----- Input -----

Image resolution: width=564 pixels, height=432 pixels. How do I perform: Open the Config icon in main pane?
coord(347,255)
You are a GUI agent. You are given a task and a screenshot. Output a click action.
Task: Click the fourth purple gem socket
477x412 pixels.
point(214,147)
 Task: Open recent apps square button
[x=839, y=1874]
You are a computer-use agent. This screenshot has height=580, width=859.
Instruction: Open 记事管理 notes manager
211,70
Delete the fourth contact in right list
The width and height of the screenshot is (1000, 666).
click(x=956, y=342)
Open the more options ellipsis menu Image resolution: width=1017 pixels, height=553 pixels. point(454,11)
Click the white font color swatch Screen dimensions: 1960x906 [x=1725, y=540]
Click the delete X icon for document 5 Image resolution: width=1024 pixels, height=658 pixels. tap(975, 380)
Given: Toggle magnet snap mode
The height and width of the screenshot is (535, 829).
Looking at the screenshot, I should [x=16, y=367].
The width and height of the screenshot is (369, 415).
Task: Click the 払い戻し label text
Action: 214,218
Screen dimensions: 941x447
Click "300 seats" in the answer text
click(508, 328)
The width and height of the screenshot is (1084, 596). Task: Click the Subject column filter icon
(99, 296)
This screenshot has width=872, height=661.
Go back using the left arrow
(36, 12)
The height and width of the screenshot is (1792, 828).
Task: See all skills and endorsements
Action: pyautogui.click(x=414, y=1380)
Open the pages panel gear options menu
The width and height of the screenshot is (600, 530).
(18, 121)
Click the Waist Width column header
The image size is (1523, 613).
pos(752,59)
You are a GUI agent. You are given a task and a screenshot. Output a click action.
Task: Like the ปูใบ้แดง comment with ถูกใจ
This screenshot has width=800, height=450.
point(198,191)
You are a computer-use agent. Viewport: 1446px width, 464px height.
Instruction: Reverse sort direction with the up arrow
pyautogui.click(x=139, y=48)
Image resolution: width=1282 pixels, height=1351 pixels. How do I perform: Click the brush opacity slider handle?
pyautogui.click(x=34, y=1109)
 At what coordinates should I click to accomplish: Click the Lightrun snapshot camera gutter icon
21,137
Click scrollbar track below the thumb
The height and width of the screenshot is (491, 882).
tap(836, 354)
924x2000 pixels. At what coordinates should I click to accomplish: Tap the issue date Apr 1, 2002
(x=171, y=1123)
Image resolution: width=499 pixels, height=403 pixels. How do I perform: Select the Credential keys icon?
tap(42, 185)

-----

* [Instructions for the task]:
Set down the line holding "Given: Toggle magnet snap mode" and all later lines through the last one in the material above, exactly, and no other lines.

* [Solution to this exercise]:
Given: Toggle magnet snap mode
The height and width of the screenshot is (535, 829).
Looking at the screenshot, I should [x=16, y=367].
The width and height of the screenshot is (369, 415).
Task: Click the 払い戻し label text
Action: 214,218
Screen dimensions: 941x447
Click "300 seats" in the answer text
click(508, 328)
The width and height of the screenshot is (1084, 596). Task: Click the Subject column filter icon
(99, 296)
This screenshot has width=872, height=661.
Go back using the left arrow
(36, 12)
The height and width of the screenshot is (1792, 828).
Task: See all skills and endorsements
Action: pyautogui.click(x=414, y=1380)
Open the pages panel gear options menu
The width and height of the screenshot is (600, 530).
(18, 121)
Click the Waist Width column header
The image size is (1523, 613).
pos(752,59)
You are a GUI agent. You are given a task and a screenshot. Output a click action.
Task: Like the ปูใบ้แดง comment with ถูกใจ
This screenshot has width=800, height=450.
point(198,191)
You are a computer-use agent. Viewport: 1446px width, 464px height.
Instruction: Reverse sort direction with the up arrow
pyautogui.click(x=139, y=48)
Image resolution: width=1282 pixels, height=1351 pixels. How do I perform: Click the brush opacity slider handle?
pyautogui.click(x=34, y=1109)
 At what coordinates should I click to accomplish: Click the Lightrun snapshot camera gutter icon
21,137
Click scrollbar track below the thumb
The height and width of the screenshot is (491, 882).
tap(836, 354)
924x2000 pixels. At what coordinates should I click to accomplish: Tap the issue date Apr 1, 2002
(x=171, y=1123)
Image resolution: width=499 pixels, height=403 pixels. How do I perform: Select the Credential keys icon?
tap(42, 185)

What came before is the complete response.